Mais c’est surtout dans le domaine de la défense et des relations internationales que l’impact du OBBBA se fait sentir : 150 milliards USD injectés dans l’armement, des exigences accrues envers les alliés, et une logique de coopération purement transactionnelle. Pour les partenaires du Pacifique, c’est un avertissement : l’Amérique ne paiera plus seule.
Le Pacifique mis à contribution, et mis à l’épreuve
Trump exige désormais que les partenaires les plus stratégiques – dont l’Australie et le Japon – portent leurs dépenses militaires à 3,5 % du PIB, bien au-delà de l’objectif de 2 % fixé par l’OTAN. Dans la région Indo-Pacifique, cela signifie une pression directe sur les budgets nationaux, une transformation des alliances, et une fragilisation des projets communs comme AUKUS. D’ailleurs, la production de sous-marins américains prend du retard, remettant déjà en cause certains engagements.
Autre bombe passée sous les radars : la taxe sur les transferts d’argent à l’international. Initialement pensée pour cibler les clandestins, elle touche désormais tous les citoyens américains envoyant de l’argent à l’étranger. À 1 %, elle peut sembler minime, mais pour les économies insulaires comme Tonga ou Samoa, où les remises représentent jusqu’à 35 % du PIB, l’effet est immédiat : baisse des revenus des familles, hausse des circuits informels, perte de stabilité financière. Un retour de flamme pour des pays déjà fragiles.
Et comme si cela ne suffisait pas, le texte abroge les crédits d’impôts verts et les normes anti-pollution de l’ère Biden. Désormais, seuls les fournisseurs “made in USA” ou “hors Chine” seront subventionnés. Conséquence : ralentissement du verdissement mondial, et signal désastreux pour les îles menacées par le climat.

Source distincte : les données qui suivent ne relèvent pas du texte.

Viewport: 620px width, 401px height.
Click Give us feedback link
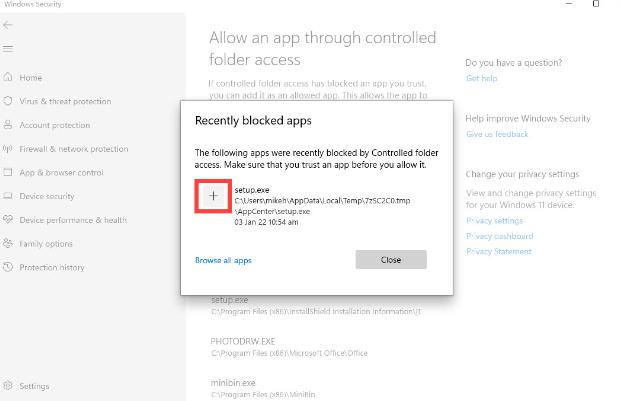click(497, 134)
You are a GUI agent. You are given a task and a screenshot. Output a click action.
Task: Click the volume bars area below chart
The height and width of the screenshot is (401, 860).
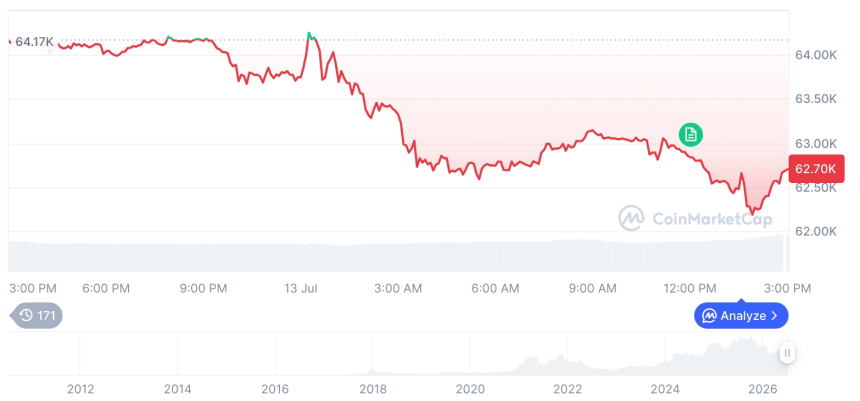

Le retour d’un empire égoïste ?
Le message de Trump est limpide : l’Amérique d’abord, les autres ensuite. L’OBBBA n’est pas un texte de politique étrangère, mais il en fixe les bases budgétaires et idéologiques. Fini le multilatéralisme, place à l’unilatéralisme conditionné. Les alliés devront non seulement payer, mais aussi adhérer sans réserve aux choix stratégiques américains, sous peine d’exclusion.
La doctrine est claire : moins d’aides, plus d’armement, moins d’émissions de CO₂, plus de pétrole américain, moins de solidarité, plus de transactions. Pour les États du Pacifique, l’époque des “bons sentiments” est terminée. Et pour les chercheurs en relations internationales, l’OBBBA marque un basculement historique : celui d’un empire qui impose son ordre intérieur à l’extérieur, sans consultation.
Rien n’est plus globalisé qu’une loi américaine.